HYDRA: a HYper agent
for Dynamic compositional visual ReAsoning

Recent advances in visual reasoning (VR), particularly with the aid of Large Vision-Language Models (VLMs), show promise but require access to large-scale datasets and face challenges such as high computational costs and limited generalization capabilities. Compositional visual reasoning approaches have emerged as effective strategies; however, they heavily rely on the commonsense knowledge encoded in Large Language Models (LLMs) to perform planning, reasoning, or both, without considering the effect of their decisions on the visual reasoning process, which can lead to errors or failed procedures. To address these challenges, we introduce HYDRA, a multi-stage dynamic compositional visual reasoning framework designed for reliable and incrementally progressive general reasoning. HYDRA integrates three essential modules: a planner, a Reinforcement Learning (RL) agent serving as a cognitive controller, and a reasoner. The planner and reasoner modules utilize an LLM to generate instruction samples and executable code from the selected instruction, respectively, while the RL agent dynamically interacts with these modules, making high-level decisions on selection of the best instruction sample given information from the historical state stored through a feedback loop. This adaptable design enables HYDRA to adjust its actions based on previous feedback received during the reasoning process, leading to more reliable reasoning outputs and ultimately enhancing its overall effectiveness. Our framework demonstrates state-of-the-art performance in various VR tasks on four different widely-used datasets.

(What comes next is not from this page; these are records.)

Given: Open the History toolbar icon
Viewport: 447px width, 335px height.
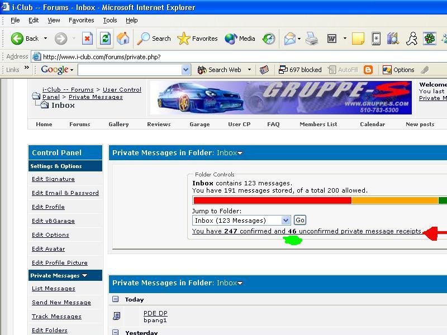Looking at the screenshot, I should click(269, 39).
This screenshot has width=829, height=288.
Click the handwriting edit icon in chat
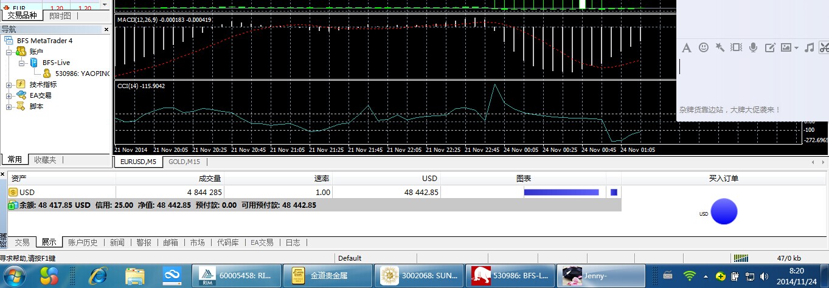coord(769,47)
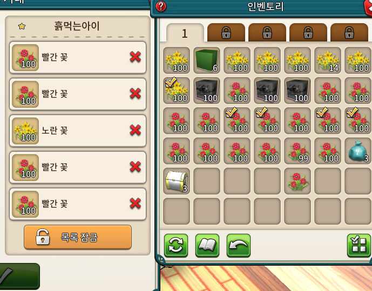372x291 pixels.
Task: Remove the last 빨간 꽃 trade entry
Action: coord(135,203)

A multi-stage dynamic compositional visual reasoning framework designed for reliable and incrementally progressive general reasoning.

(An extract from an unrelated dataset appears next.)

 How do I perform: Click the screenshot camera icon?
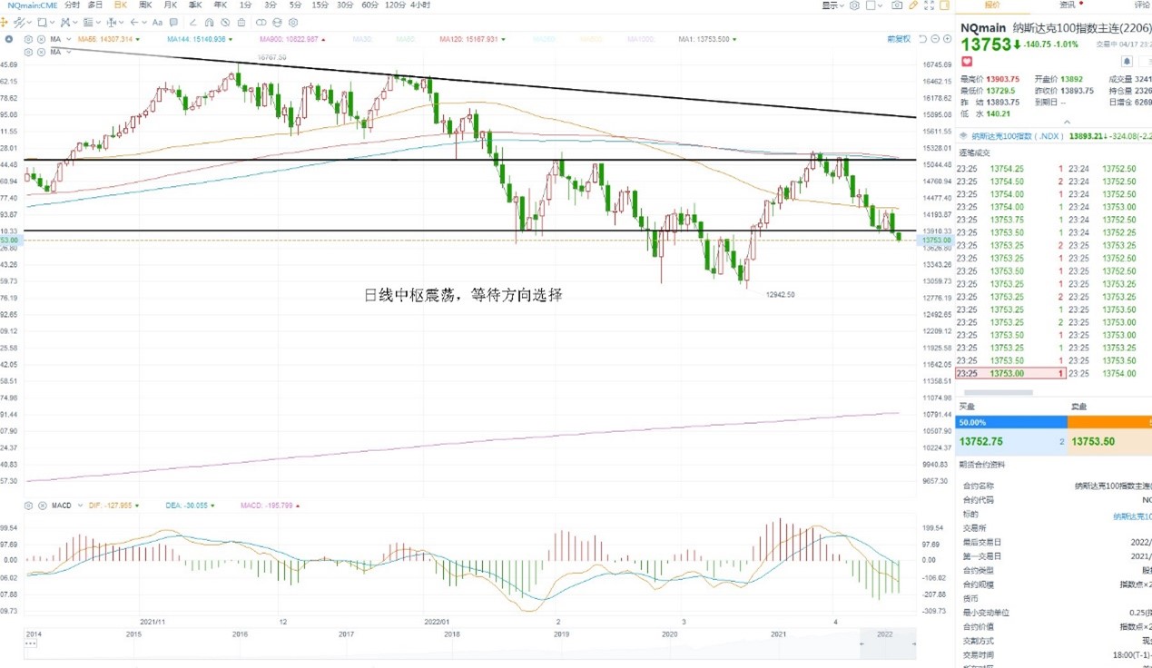point(897,5)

1. Cognitive Agent. Integrating a cognitive reinforcement learning-based agent as a controller into a framework to foster hyper decision-making and behavior across diverse environments, enhancing system cohesion, performance, and reasoning capabilities.

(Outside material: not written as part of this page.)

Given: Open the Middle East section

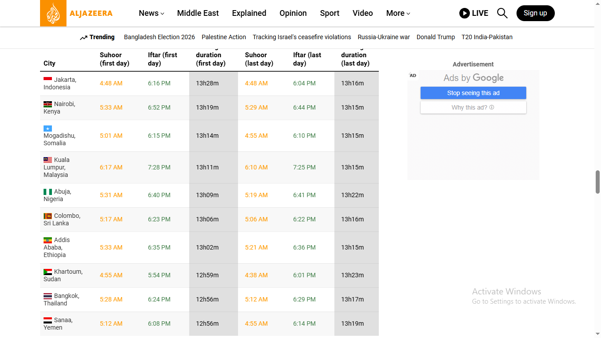Looking at the screenshot, I should (x=198, y=13).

2. Interative Processing. Employing LLM as a natural language planner that enables the dynamic generation of valid instruction samples for iterative processing. The samples are vary in both the complexity and scope of perception tasks assigned with validity probabilities.
3. Incremental Reasoning. Applying incremental reasoning, storing information from previous states aids both the LLM and RL agent in acquiring fine-grained visual information through VFMs and the visual-perception-to-text module, thereby refining their reasoning processes.
4. Open-source. Our model and code base are publicly available.